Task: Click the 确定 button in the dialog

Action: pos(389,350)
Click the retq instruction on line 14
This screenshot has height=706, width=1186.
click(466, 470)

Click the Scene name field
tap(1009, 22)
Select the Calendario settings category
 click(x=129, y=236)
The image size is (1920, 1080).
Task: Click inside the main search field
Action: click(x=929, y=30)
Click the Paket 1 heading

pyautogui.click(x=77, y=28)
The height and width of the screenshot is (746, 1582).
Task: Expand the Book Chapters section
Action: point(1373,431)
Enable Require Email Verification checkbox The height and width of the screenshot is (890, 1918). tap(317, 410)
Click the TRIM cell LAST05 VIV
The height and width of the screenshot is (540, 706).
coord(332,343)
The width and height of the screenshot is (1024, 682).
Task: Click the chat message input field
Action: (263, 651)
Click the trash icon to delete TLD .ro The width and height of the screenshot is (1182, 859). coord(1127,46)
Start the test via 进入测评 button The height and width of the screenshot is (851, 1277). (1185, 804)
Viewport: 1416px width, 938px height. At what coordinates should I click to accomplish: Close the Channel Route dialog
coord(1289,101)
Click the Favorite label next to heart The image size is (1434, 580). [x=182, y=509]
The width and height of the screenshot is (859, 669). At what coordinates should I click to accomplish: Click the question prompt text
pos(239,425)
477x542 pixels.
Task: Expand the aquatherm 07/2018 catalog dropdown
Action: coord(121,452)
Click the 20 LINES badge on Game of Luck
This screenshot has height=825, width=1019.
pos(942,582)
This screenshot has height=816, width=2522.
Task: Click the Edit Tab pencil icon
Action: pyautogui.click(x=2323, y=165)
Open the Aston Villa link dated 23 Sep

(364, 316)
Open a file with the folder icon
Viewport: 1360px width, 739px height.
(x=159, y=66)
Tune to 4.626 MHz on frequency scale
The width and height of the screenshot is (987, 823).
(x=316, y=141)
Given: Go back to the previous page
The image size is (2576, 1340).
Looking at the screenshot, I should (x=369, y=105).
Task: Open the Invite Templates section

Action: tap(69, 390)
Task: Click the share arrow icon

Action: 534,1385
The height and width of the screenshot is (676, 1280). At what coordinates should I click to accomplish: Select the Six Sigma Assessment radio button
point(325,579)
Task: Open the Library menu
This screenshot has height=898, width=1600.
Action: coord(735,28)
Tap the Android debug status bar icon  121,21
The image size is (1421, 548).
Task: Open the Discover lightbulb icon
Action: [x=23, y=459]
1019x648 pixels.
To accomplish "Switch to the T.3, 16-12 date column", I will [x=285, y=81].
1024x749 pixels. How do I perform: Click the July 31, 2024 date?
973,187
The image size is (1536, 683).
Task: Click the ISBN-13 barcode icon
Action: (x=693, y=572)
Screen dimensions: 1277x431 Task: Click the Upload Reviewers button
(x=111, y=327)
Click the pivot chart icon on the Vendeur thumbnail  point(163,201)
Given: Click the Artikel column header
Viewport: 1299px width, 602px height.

> _Task objective_: Repeat word for word the lines running from the line containing "Task: Open the Library menu" to the end of the entries above, inclusive.

> _Exercise output_:
Task: Open the Library menu
This screenshot has height=898, width=1600.
Action: coord(735,28)
Tap the Android debug status bar icon  121,21
The image size is (1421, 548).
Task: Open the Discover lightbulb icon
Action: [x=23, y=459]
1019x648 pixels.
To accomplish "Switch to the T.3, 16-12 date column", I will [x=285, y=81].
1024x749 pixels. How do I perform: Click the July 31, 2024 date?
973,187
The image size is (1536, 683).
Task: Click the ISBN-13 barcode icon
Action: (x=693, y=572)
Screen dimensions: 1277x431 Task: Click the Upload Reviewers button
(x=111, y=327)
Click the pivot chart icon on the Vendeur thumbnail  point(163,201)
Given: Click the Artikel column header
Viewport: 1299px width, 602px height.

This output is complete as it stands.